Player fees and wages continue to increase but it doesn't take much of a walk around the country's Premier League stadia and training grounds to see the investment in infrastructure that has also been going on – something evident at the Canaries' Colney training base too, off the back of a fourth season out of five in the big time.

Of course, the buffet gets bigger from here. The guaranteed payout is now estimated at £99m per campaign for the new three-year rights deal from next season, following Sky and BT Sport's £5.136bn outlay for live Premier League TV rights until the summer of 2019.

'What we are seeing is a continuation of club profitability, it is certainly not a one-off,' Dan Jones from the consultancy's Sport Business Group, told BBC Sport.
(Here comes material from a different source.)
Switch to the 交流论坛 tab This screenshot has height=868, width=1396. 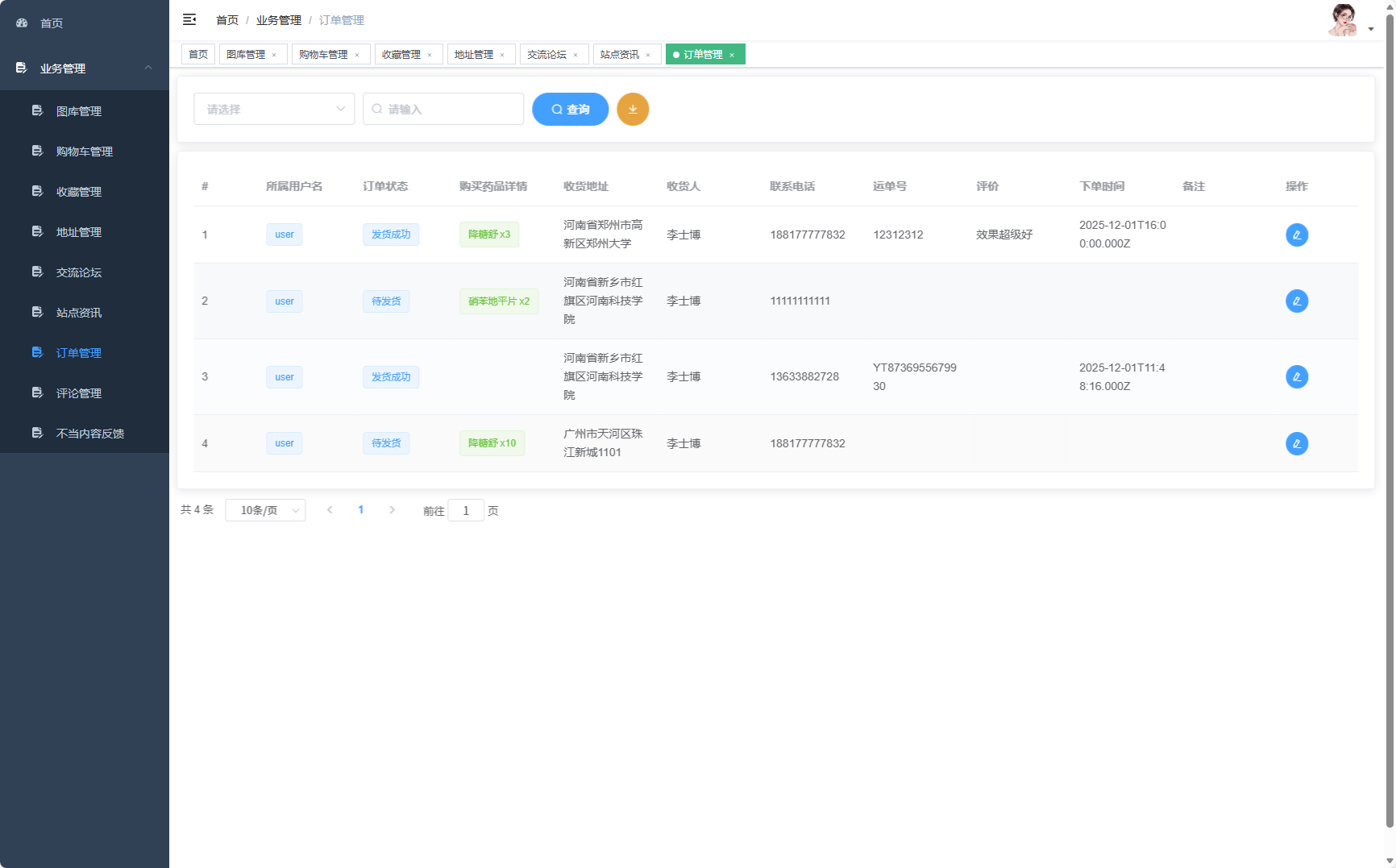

'We feel Premier League clubs have turned the corner and are entering a new era of sustained profitability. Clubs are now attractive propositions to investors, and not merely as vanity projects.

'The pace of football's financial growth in two and a half decades is staggering. By half-time of the second televised Premier League game next year, more broadcast revenue will have been generated than during the whole of the First Division season 25 years ago (the Premier League began in August 1992).
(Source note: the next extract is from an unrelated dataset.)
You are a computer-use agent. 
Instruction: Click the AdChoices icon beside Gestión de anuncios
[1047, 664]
'The impact of the Premier League's broadcast deal is clear to see. For the first time, the Premier League leads the football world in all three key revenue categories – commercial, match day and broadcast – and this is driving sustainable profitability.

'Wage costs grew at a faster rate than revenues in 2014-15…however it still represents the second lowest level since 2004-05. In fact, in the last two years only 30pc of revenue increases have been consumed by wage growth. Five years to 2012-13, this figure was 99pc.'

The effects are being felt lower down the pyramid too according to corporate recovery experts Begbies Traynor, who believe TV money – along with good housekeeping forced by the Football League and the UK tax office – has all but eliminated business distress in English football.
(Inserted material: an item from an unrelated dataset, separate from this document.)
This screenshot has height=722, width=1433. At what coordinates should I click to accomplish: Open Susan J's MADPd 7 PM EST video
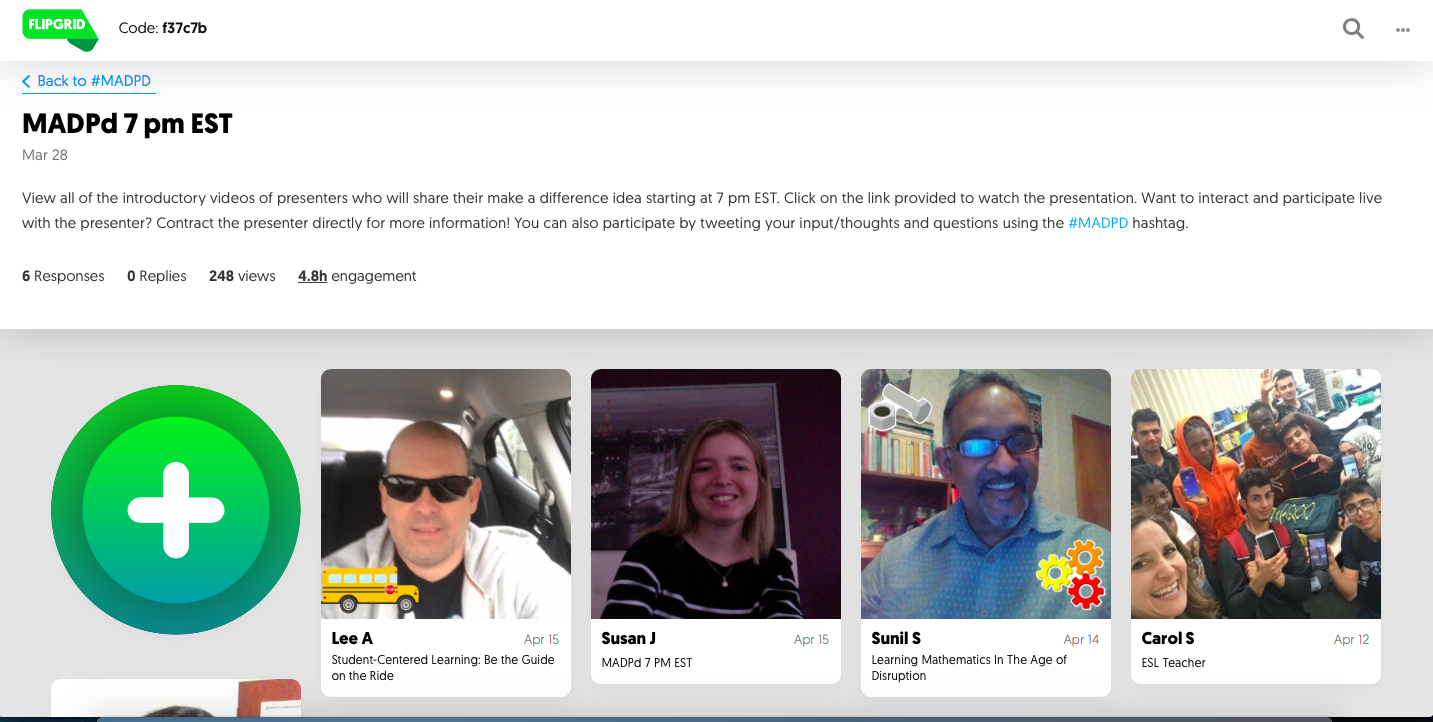pos(715,493)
Of 72 clubs in the Football League, only two in the lower divisions (3pc) now show any signs of distress – that figure had sat at 18pc when they analysis was first carried out in 2012, since when Portsmouth, Port Vale and Coventry have entered administration as wage costs, poor management and falling attendances took their toll.

'To say that we have seen the end of football clubs going under is a step too far as relegation impacts clubs harder than ever before, but it's certainly less likely now,' said football finance expert Gerald Krasner, a former director at Leeds.

'The football industry has never been fitter and while many might think that it is down to the influx of big money foreign club owners, it is as much to do with the Football Fair Play (FFP) rules and the HMRC's (tougher) stance on arrears, which have forced good housekeeping.'

The spanner in the works is the one Norwich City are now coming to terms with – relegation.

Parachute payments from the Premier League cushion a drop in television revenue that totalled 60pc or just shy of £40m, following City's previous relegation in 2014.

But they are entering waters where everyone else is willing to gamble their fortunes for a taste of what City have been eating in recent years.

According to Deloitte, the 2014-15 season saw Championship clubs' wage bill (£541m) finally drop below revenue (£548m) – but it doesn't take a genius to realise that situation cannot continue indefinitely.

'This remains an unsustainable level of spending without the support of owner funding,' added Deloitte's report.

The Championship still has a long way to go before it can be considered a financially healthy place – and any prolonged spell in the second tier would be a difficult environment for the Canaries to inhabit.